A classificação do PCC e do CV como organizações terroristas pelos Estados Unidos passa a vigorar nesta sexta-feira e não envolve ação militar no Brasil. Porta-voz do Departamento de Estado, Amanda Roberson, afirmou em entrevista que a medida busca estrangular fontes de recursos das facções, não permitir operações no território brasileiro.
A autoridade norte-americana explicou que a designação atinge atividades, pessoas e entidades associadas aos grupos, com foco em restrições de vistos, bloqueio de bens e criminalização de apoio financeiro. O objetivo é enfraquecer estruturas financeiras e operacionais das facções.
Segundo Roberson, a decisão decorre de uma avaliação interna de segurança nacional e não depende de influência de lideranças brasileiras. Ela ressaltou que o governo americano mantém cooperação com autoridades brasileiras em várias frentes, principalmente combate ao tráfico e ao financiamento ilícito.
Foi destacado que as ações serão implementadas pelo governo dos EUA por meio de agências como o Tesouro, em conjunto com autoridades brasileiras. A coordenação visa identificar violações às designações e adotar medidas proporcionais.
A porta-voz informou que o PCC e o CV já atuam nos Estados Unidos, em estados como Nova York, Nova Jersey, Flórida e Massachusetts. Ela citou prisões de brasileiros ligados aos grupos traficando fentanil e armas, como exemplo do alcance das organizações.
Sobre impactos no sistema de pagamentos, Roberson disse que é cedo para avaliar casos específicos. A fase de implementação ainda está no início e não é possível falar de situações individuais no momento.
A entrevista ocorreu dias após reunião entre o ex-presidente Trump e o senador Flávio Bolsonaro, o que gerou questionamentos sobre influências políticas. Roberson assegurou que a classificação resulta de avaliação de segurança nacional, sem ingerência externa.

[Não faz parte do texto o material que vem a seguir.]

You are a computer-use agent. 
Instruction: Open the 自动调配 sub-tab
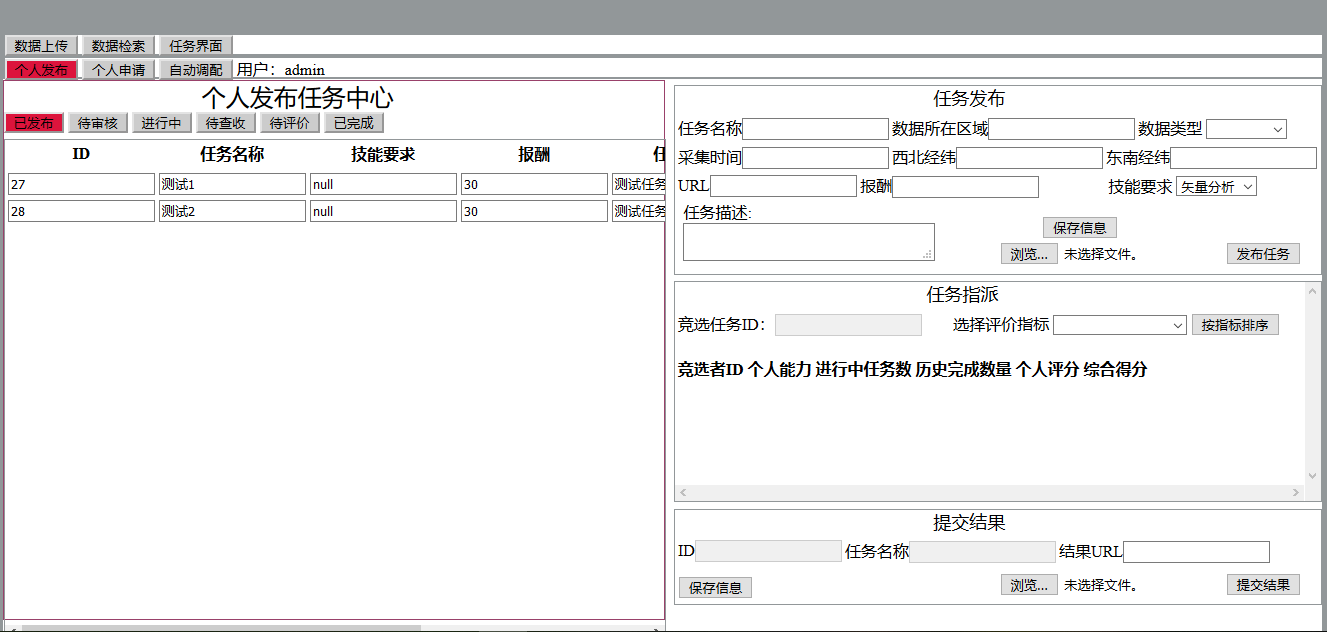[x=195, y=70]
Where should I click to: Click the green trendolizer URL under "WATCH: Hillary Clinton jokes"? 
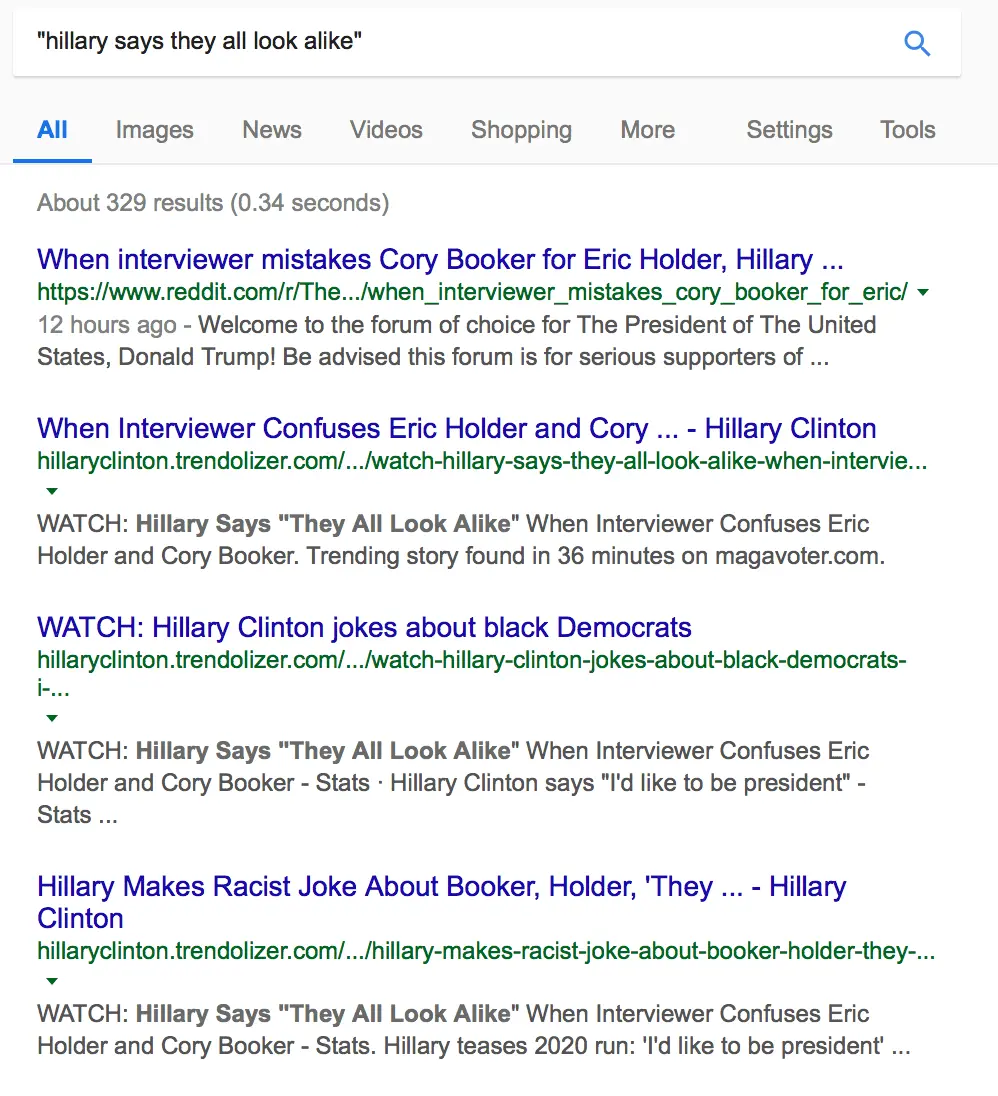click(472, 660)
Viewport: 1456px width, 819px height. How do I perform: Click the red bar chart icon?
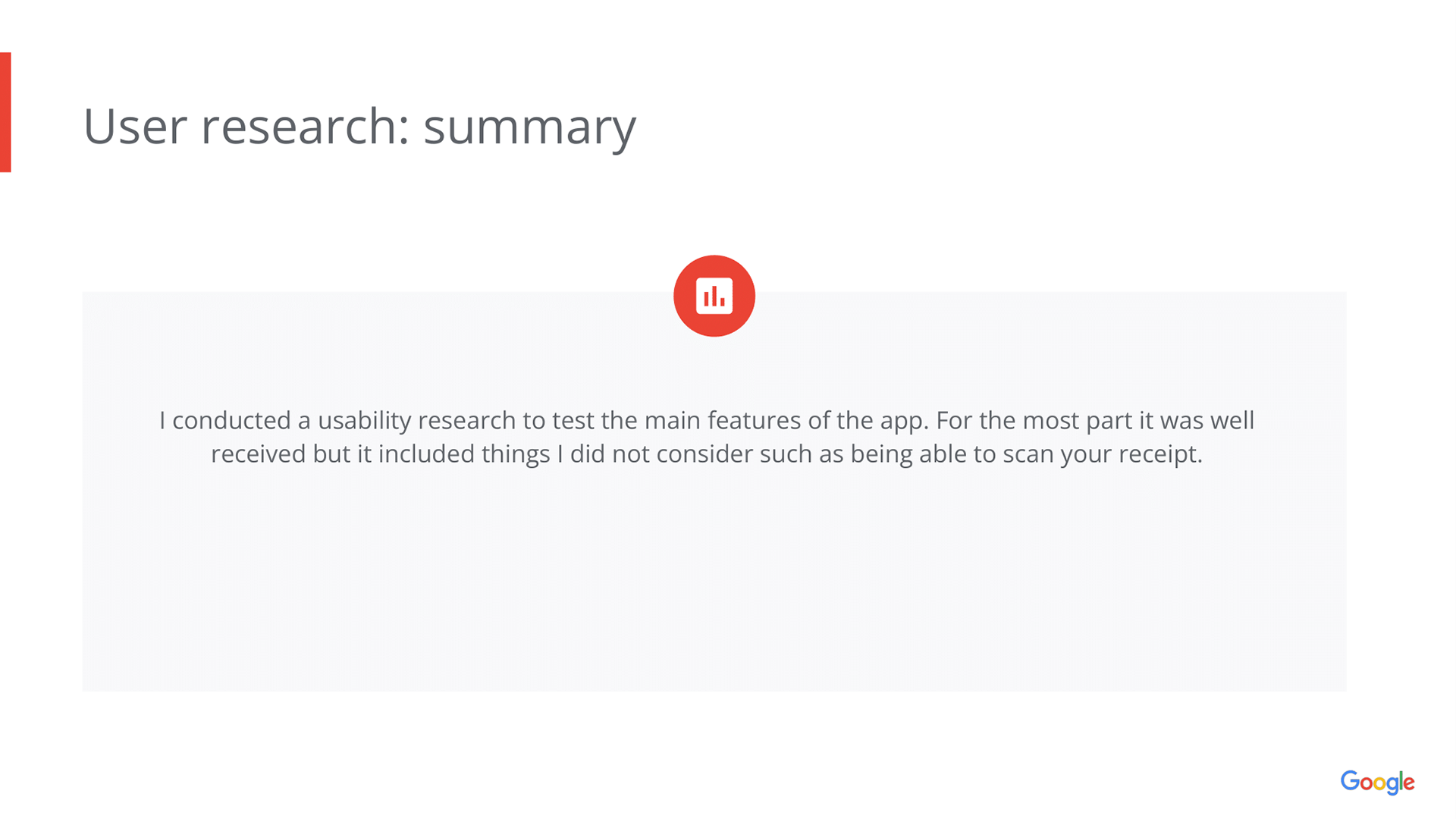point(714,296)
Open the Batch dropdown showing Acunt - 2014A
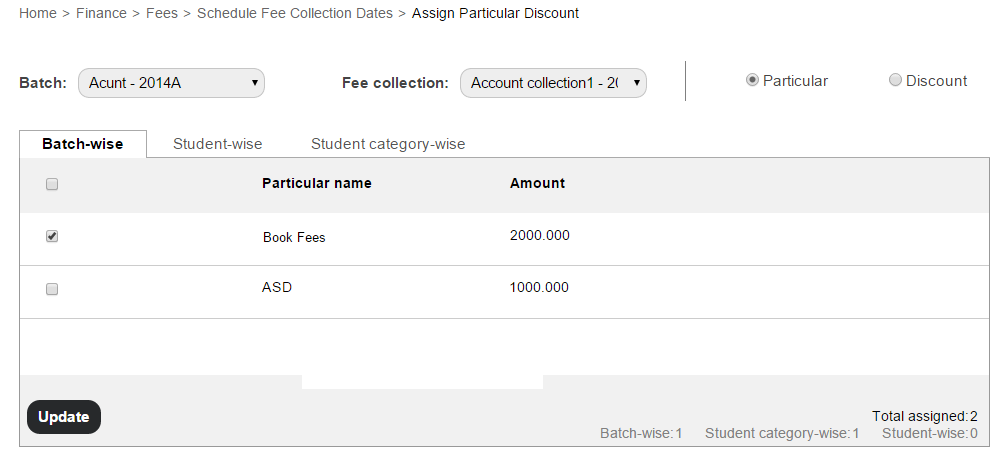The width and height of the screenshot is (999, 458). point(171,83)
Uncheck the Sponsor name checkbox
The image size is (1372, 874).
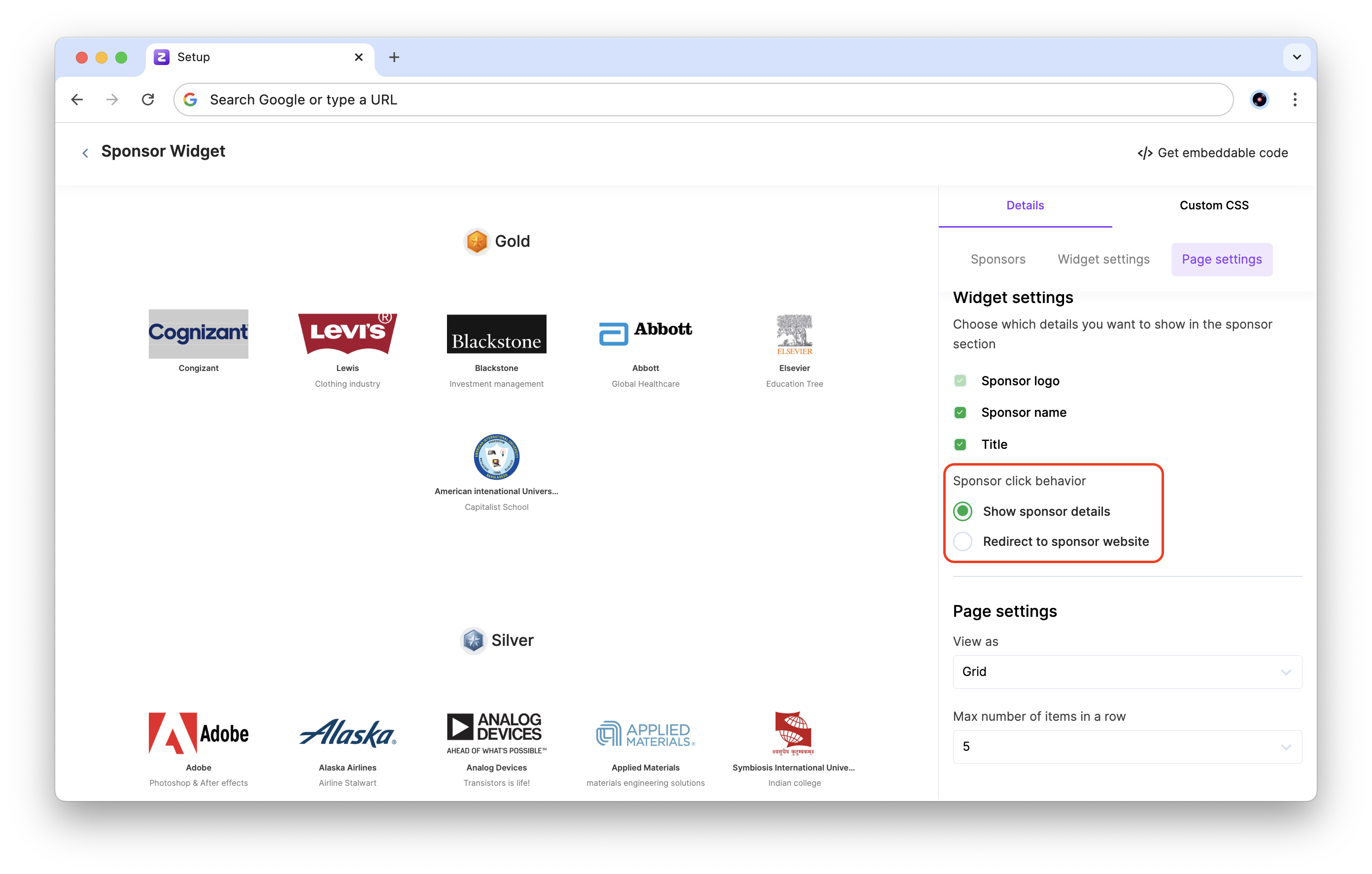coord(960,412)
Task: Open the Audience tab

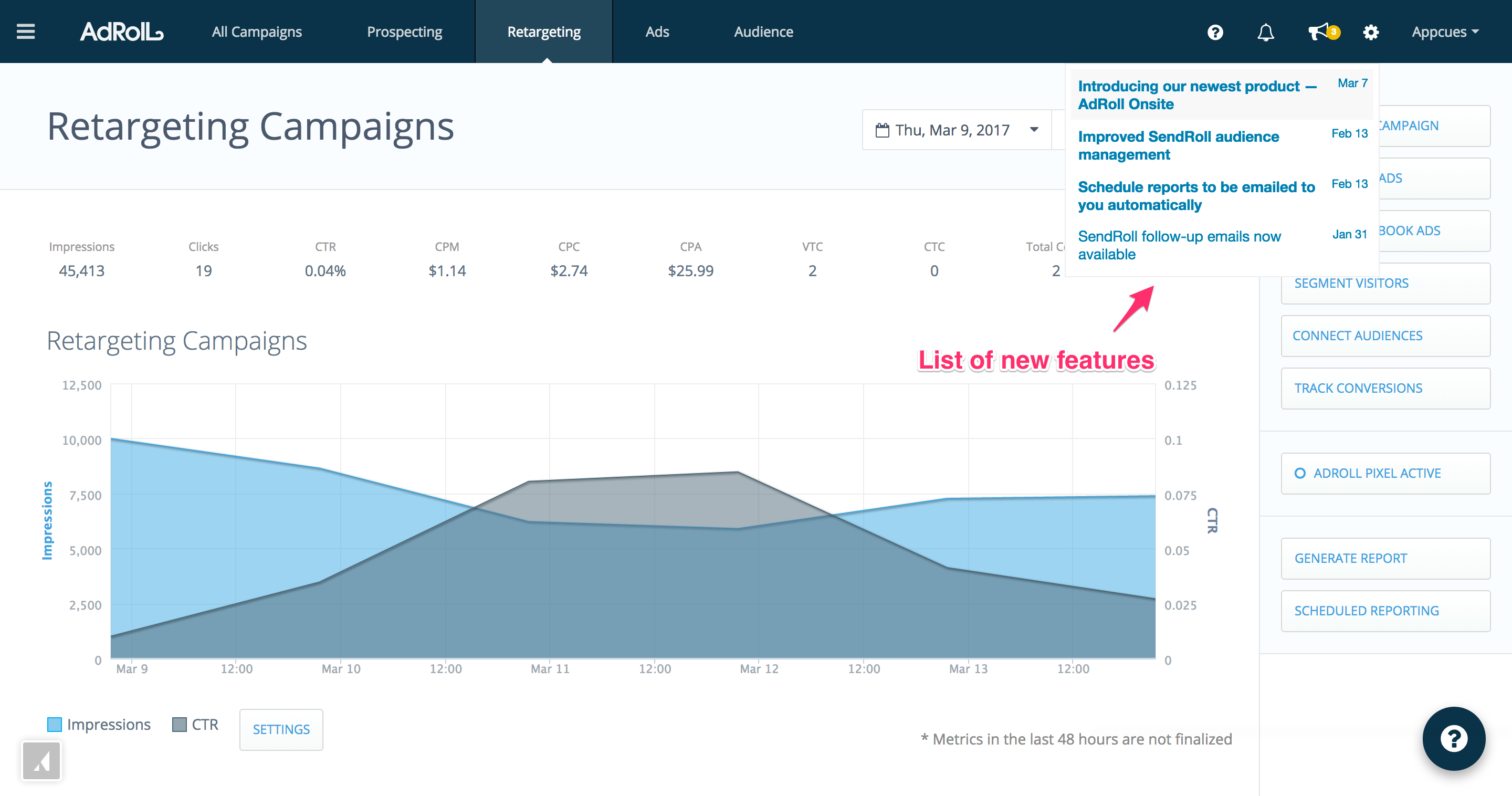Action: 763,32
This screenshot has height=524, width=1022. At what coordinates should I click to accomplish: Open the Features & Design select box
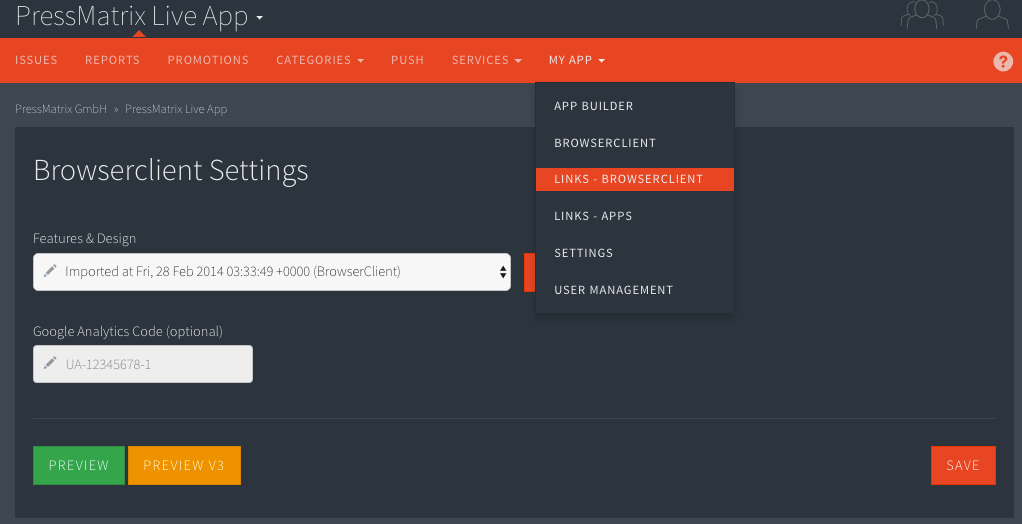click(x=272, y=272)
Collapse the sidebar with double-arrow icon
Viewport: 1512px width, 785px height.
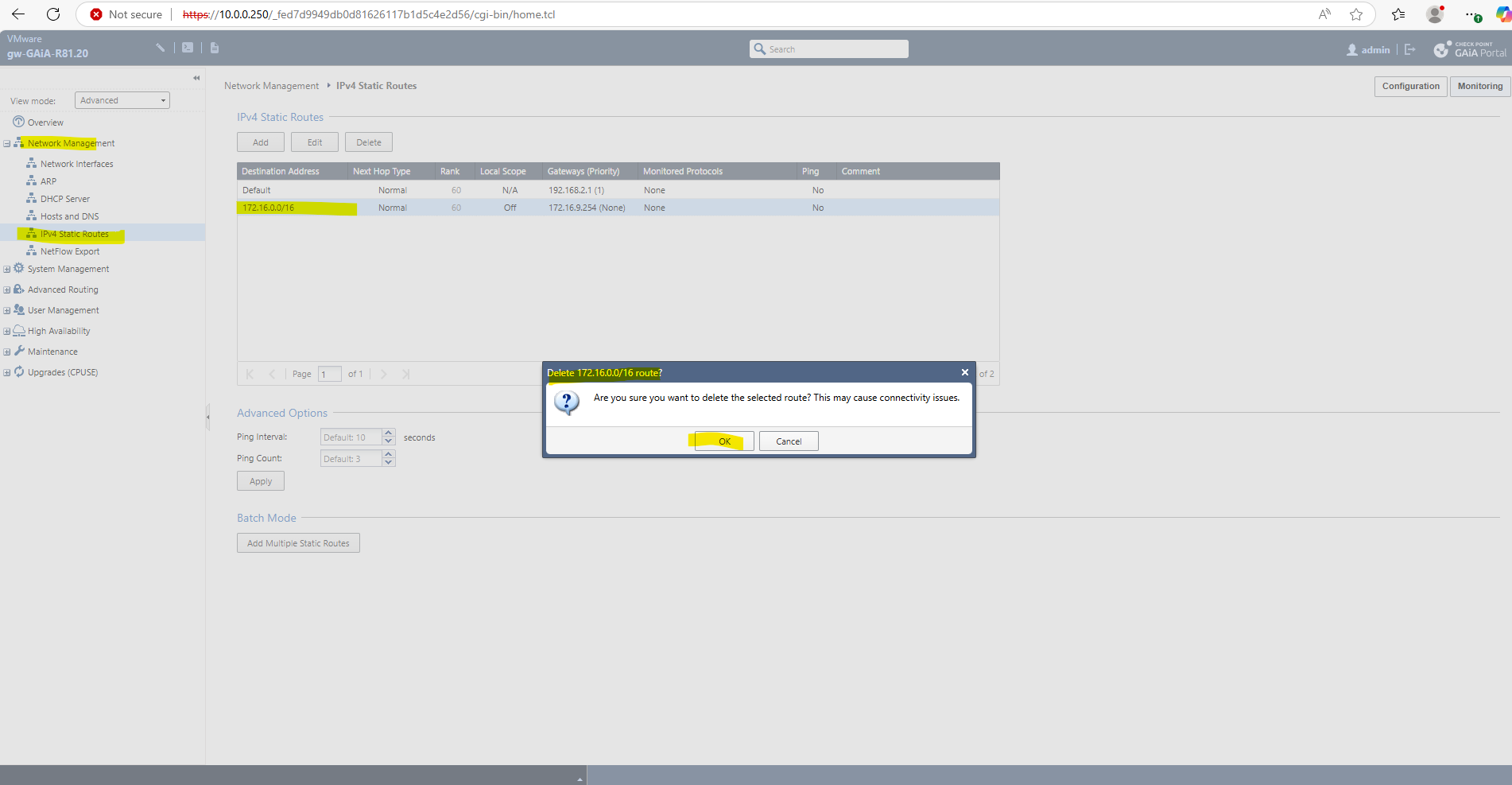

A reportagem também contextualiza que a medida antecipa medidas de cooperação entre as duas nações. O governo americano indicou que pretende manter contato constante com autoridades brasileiras para monitorar atividades financeiras e compartilhar informações relevantes.
A descrição das ferramentas disponíveis inclui bloqueio de bens, suspensão de vistos e criminalização de apoio às organizações. Autoridades ressaltam que as ações são proporcionais às ameaças e visam reduzir a violência associada aos grupos no Brasil e em outros países.